▶ **What the task asks**
Could you give again exactly, and only, the lines from the one holding "Viewport: 998px width, 453px height." through the end of the data, both ends included, with pictures left out?

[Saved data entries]

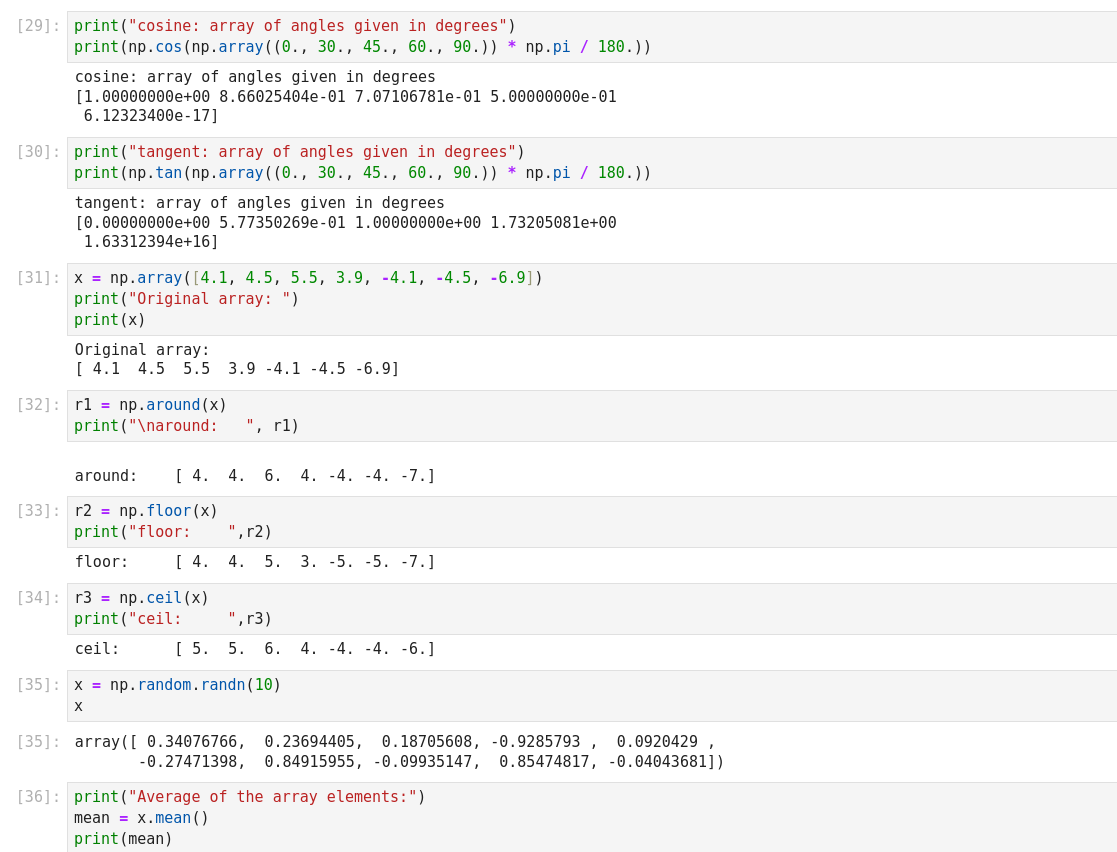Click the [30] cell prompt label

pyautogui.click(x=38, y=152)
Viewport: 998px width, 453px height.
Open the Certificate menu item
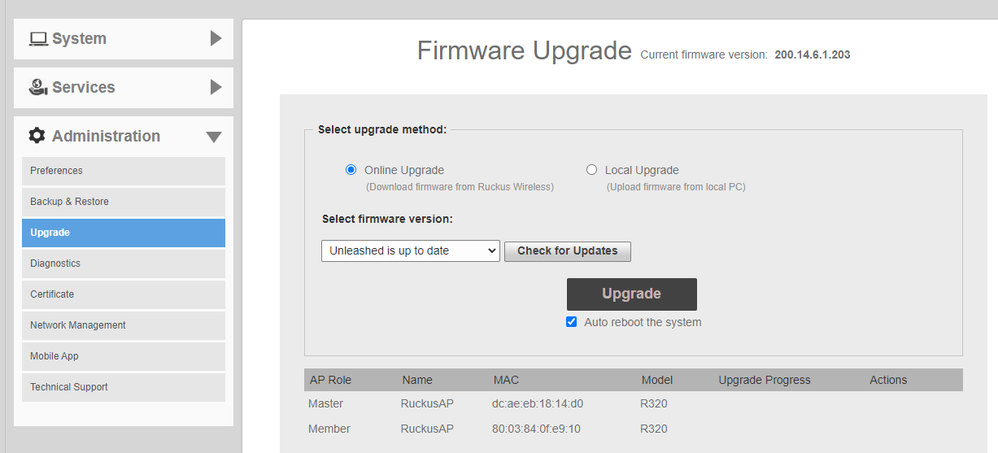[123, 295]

▶ **Task solution**
Viewport: 998px width, 453px height.
Open the Certificate menu item
[123, 295]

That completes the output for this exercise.